In other news, my never shop unless you need it policy is rapidly being eroded by the loveliness of India's textiles. And so cheap! All the teachers on the course wear these gorgeous punjabis or saris, and never ever the same one. One teacher actually told me she has now filled all the cupboards in her three bedroom house! They have as much trouble resisting as I do!

The principal culprit so far has been Anokhi, where my husband also got several kurta's, but tomorrow, since it is Saturday and we failed to get into the Ideal Beach Resort (fully booked) we will be having brunch at my old haunt, Amethyst. I anticipate that we will be parting with a little bit of cash. Or perhaps plastic!

This pic is from last year, a leisurely lunch at Amethyst. Pics from this year to follow when I (er, my hubby) figure out the USB picture loading thing.

Wednesday, August 08, 2007


I am into day three of Yoga for Women at KYM, and I am back to meltdown mode. The actual course work is not as new and overwhelming as it was last year, but I am now with a group of women who are like PHD students with me in my third year of university. In one way, this is great, because I get to learn so much, but it is, of course, intimidating, and I am, as I did last year, wondering what the hell I am doing teaching yoga. I think this is a good sign though: there is nothing worse than a teacher who thinks they know everything!

### WORK TO COMPLETE
Repeat the entire blog excerpt about Indian textiles and the yoga course, word for word. The data that follows has no connection to the blog excerpt.

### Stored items
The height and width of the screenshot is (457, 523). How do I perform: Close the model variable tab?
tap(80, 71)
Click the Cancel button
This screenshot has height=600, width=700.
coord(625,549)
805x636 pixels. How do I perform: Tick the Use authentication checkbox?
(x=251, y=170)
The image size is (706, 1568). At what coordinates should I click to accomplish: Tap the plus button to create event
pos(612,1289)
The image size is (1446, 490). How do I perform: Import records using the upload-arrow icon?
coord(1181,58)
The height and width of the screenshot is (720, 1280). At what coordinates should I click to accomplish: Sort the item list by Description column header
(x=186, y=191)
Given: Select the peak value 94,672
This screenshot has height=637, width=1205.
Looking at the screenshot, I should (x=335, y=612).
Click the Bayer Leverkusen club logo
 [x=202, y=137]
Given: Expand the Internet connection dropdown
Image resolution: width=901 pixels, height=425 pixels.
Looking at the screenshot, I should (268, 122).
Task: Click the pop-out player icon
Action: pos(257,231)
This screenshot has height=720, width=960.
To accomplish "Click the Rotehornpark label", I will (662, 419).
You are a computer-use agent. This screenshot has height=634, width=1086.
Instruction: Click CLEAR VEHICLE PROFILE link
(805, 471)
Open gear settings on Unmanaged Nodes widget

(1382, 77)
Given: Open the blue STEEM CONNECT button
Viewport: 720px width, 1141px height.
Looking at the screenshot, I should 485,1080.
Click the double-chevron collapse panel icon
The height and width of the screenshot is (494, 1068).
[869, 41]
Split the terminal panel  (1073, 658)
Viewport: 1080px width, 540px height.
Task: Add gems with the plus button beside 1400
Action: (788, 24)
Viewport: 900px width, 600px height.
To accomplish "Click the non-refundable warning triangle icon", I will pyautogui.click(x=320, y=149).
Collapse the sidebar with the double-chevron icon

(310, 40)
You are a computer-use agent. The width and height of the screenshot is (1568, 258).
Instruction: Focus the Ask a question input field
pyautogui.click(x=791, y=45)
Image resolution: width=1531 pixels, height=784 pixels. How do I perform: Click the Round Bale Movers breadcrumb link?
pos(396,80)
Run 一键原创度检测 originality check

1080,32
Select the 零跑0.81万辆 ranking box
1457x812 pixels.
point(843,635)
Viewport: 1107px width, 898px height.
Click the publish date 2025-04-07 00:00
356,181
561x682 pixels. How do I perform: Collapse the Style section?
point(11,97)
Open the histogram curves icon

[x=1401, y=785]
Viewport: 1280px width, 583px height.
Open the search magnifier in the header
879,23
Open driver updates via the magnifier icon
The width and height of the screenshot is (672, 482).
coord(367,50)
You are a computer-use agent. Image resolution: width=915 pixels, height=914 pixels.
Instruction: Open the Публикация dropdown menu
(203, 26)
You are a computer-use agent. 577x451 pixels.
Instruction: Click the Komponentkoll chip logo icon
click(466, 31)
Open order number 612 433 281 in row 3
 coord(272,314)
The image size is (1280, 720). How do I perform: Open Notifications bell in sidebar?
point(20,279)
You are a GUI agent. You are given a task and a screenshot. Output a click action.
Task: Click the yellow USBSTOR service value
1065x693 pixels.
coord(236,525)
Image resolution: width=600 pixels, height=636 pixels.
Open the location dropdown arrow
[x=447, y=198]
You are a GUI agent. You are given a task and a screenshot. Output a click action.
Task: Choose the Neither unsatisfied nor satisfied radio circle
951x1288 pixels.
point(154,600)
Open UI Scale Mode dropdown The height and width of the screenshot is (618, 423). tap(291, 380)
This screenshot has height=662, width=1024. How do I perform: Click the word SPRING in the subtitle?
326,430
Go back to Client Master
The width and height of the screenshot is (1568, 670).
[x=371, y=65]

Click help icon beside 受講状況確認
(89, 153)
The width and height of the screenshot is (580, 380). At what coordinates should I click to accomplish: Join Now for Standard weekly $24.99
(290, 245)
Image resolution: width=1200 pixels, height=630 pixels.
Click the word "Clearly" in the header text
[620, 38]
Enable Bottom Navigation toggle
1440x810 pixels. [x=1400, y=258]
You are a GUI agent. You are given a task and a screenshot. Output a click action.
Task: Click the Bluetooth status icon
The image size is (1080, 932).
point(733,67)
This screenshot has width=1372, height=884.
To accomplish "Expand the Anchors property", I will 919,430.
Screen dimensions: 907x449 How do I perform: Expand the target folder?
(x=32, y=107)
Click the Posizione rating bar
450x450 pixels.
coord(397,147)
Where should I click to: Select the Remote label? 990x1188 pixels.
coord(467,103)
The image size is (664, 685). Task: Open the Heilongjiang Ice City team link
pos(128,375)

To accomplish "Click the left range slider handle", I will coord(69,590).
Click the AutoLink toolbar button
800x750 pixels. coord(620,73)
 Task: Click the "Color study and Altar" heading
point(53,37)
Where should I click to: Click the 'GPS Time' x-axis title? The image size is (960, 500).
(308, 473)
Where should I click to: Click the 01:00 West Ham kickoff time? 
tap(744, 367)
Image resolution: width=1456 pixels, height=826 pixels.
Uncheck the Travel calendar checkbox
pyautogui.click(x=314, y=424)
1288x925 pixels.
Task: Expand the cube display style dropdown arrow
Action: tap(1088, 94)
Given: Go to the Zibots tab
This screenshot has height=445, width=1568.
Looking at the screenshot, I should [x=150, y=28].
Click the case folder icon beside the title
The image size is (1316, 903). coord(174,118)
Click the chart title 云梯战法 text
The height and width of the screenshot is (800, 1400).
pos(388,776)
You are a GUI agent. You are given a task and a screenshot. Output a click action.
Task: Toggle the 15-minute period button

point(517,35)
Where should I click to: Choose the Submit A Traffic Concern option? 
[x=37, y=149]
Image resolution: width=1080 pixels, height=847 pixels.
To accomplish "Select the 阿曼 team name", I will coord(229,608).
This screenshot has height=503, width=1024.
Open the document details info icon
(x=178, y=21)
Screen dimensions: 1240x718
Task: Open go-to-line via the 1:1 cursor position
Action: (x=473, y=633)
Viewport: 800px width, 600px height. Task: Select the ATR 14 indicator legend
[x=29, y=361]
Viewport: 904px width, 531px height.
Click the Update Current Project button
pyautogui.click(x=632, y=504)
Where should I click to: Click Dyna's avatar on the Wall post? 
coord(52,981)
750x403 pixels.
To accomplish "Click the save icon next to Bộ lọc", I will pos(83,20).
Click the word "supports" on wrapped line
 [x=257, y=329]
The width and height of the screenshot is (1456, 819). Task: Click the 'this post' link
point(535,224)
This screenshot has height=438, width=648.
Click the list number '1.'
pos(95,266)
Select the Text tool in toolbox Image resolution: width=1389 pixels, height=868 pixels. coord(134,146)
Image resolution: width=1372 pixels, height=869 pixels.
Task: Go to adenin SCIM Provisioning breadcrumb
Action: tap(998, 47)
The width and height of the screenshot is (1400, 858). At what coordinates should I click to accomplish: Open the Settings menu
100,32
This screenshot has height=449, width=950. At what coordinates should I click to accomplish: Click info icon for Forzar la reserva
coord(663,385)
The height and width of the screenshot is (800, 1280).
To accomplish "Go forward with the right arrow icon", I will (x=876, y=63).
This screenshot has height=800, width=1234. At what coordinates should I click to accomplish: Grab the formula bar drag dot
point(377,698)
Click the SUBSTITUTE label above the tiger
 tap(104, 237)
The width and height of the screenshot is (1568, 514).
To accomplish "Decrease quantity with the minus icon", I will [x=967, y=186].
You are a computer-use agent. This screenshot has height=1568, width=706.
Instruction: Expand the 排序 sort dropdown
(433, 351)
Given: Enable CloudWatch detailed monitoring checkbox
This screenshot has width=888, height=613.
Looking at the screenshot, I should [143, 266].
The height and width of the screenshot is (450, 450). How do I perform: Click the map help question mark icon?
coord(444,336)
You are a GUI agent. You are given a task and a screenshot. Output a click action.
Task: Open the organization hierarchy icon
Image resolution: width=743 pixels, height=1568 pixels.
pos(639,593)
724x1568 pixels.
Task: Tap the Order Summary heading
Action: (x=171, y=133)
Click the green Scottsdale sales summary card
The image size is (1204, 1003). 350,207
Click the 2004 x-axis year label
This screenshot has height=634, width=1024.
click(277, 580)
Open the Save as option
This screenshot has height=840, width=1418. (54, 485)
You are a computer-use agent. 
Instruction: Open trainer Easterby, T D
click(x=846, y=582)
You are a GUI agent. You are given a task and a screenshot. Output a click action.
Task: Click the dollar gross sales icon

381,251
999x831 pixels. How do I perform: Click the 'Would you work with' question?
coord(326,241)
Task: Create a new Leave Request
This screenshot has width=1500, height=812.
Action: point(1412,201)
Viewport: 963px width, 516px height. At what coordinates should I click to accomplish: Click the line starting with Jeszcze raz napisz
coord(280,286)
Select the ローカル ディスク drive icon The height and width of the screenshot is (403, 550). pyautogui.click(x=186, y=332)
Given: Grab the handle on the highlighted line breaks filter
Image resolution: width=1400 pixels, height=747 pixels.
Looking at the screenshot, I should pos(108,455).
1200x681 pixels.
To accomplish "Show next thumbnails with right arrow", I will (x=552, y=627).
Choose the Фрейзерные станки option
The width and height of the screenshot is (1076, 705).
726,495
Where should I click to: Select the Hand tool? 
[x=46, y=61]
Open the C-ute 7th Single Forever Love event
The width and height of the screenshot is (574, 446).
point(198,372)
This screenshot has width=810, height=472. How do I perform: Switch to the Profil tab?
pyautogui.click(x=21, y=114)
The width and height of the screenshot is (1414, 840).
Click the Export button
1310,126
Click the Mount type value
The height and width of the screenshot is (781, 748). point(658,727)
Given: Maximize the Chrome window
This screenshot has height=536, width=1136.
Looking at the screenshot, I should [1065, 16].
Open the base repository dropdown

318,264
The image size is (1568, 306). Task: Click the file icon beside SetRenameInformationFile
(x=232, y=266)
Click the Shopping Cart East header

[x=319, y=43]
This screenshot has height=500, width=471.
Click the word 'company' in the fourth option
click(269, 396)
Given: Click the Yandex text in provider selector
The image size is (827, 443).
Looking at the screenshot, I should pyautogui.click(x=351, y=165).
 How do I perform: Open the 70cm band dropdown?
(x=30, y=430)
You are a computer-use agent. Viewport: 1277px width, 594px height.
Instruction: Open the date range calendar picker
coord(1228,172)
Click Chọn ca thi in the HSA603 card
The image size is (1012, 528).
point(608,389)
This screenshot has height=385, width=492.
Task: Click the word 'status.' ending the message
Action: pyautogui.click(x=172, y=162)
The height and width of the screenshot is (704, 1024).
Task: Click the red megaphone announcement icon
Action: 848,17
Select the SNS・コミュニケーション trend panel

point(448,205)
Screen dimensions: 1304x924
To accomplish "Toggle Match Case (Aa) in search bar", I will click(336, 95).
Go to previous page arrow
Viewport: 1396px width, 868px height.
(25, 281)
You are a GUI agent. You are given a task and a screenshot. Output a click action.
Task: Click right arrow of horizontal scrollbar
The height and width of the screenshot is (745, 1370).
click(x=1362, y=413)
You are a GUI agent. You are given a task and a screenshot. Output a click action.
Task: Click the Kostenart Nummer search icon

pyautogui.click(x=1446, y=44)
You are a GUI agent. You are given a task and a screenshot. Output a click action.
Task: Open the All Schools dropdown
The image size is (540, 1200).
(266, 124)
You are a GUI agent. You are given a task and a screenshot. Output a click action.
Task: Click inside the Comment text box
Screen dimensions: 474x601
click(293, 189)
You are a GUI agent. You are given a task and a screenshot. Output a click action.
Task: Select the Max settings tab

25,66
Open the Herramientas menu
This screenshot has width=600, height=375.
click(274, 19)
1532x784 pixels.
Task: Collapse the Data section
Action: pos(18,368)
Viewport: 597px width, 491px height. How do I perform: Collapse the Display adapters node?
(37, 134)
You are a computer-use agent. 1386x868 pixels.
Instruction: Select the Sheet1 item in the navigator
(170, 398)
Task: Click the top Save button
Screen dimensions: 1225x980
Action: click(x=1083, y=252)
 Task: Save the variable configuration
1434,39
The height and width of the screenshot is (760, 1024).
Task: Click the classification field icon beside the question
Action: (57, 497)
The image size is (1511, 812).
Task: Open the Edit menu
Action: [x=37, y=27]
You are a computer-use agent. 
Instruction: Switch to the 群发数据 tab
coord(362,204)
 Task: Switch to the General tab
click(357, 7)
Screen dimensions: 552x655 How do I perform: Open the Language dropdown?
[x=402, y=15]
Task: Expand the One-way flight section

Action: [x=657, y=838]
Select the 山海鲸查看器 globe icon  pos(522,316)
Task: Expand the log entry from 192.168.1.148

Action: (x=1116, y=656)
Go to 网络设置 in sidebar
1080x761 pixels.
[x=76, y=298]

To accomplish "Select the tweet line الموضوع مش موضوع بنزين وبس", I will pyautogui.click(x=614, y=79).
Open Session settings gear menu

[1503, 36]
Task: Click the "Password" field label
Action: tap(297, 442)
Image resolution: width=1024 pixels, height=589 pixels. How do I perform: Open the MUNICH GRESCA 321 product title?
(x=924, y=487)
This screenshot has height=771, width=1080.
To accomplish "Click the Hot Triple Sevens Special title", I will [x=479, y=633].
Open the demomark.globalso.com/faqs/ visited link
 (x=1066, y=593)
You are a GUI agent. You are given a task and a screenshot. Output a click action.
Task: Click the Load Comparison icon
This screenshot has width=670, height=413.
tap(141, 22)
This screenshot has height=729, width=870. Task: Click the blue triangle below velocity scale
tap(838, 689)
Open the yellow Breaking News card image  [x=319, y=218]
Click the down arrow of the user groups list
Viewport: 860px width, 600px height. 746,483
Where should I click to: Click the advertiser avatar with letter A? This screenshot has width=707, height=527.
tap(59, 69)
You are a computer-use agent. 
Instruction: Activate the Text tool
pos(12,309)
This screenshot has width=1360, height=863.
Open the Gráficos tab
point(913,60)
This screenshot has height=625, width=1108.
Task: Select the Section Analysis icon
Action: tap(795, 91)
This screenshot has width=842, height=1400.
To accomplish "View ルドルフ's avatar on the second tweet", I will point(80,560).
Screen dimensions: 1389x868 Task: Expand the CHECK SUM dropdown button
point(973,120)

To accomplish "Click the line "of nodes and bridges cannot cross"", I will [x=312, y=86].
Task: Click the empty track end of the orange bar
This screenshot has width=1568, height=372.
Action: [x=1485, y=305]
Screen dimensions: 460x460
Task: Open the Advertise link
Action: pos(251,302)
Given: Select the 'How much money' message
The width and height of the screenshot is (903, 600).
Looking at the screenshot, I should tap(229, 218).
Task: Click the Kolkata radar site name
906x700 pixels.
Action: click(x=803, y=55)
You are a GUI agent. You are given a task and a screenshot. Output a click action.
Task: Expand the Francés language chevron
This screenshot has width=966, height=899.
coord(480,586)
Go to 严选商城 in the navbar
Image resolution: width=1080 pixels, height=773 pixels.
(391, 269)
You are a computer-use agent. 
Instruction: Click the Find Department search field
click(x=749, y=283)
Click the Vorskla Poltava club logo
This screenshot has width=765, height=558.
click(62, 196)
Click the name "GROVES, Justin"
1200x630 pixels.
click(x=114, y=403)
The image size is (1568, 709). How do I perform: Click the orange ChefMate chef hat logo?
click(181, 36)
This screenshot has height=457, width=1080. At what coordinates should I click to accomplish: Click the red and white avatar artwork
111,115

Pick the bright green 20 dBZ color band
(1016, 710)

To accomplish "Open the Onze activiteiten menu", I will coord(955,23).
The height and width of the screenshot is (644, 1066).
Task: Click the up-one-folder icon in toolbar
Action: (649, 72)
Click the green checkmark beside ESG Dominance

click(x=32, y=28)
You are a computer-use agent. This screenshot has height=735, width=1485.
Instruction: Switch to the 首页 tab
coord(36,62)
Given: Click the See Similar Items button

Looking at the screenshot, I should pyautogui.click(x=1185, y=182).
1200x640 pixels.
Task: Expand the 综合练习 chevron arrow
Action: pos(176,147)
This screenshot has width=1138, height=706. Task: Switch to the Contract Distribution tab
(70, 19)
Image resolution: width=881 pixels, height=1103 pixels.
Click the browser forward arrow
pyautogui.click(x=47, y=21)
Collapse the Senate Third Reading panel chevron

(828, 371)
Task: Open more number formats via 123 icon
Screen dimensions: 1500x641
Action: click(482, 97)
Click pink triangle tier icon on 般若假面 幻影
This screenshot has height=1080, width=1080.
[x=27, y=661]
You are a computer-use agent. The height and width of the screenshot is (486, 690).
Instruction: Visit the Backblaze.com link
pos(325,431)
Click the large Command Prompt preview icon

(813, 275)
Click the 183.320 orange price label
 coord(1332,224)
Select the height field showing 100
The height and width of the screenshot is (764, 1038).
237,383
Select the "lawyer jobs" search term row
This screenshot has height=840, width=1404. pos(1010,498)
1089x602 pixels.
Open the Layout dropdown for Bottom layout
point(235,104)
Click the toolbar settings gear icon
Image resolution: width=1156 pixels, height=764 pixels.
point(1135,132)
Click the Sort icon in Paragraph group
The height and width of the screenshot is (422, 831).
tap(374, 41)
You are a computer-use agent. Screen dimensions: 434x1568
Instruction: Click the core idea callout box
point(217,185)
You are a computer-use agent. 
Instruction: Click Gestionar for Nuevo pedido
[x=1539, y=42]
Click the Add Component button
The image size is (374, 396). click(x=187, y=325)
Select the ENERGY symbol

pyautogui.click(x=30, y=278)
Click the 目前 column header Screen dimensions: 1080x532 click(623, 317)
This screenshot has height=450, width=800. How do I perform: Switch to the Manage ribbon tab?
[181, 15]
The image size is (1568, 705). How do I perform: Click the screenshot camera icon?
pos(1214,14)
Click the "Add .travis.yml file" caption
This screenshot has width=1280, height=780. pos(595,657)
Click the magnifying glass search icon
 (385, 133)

### YOUR SOLUTION
In other news, my never shop unless you need it policy is rapidly being eroded by the loveliness of India's textiles. And so cheap! All the teachers on the course wear these gorgeous punjabis or saris, and never ever the same one. One teacher actually told me she has now filled all the cupboards in her three bedroom house! They have as much trouble resisting as I do!

The principal culprit so far has been Anokhi, where my husband also got several kurta's, but tomorrow, since it is Saturday and we failed to get into the Ideal Beach Resort (fully booked) we will be having brunch at my old haunt, Amethyst. I anticipate that we will be parting with a little bit of cash. Or perhaps plastic!

This pic is from last year, a leisurely lunch at Amethyst. Pics from this year to follow when I (er, my hubby) figure out the USB picture loading thing.

Wednesday, August 08, 2007


I am into day three of Yoga for Women at KYM, and I am back to meltdown mode. The actual course work is not as new and overwhelming as it was last year, but I am now with a group of women who are like PHD students with me in my third year of university. In one way, this is great, because I get to learn so much, but it is, of course, intimidating, and I am, as I did last year, wondering what the hell I am doing teaching yoga. I think this is a good sign though: there is nothing worse than a teacher who thinks they know everything!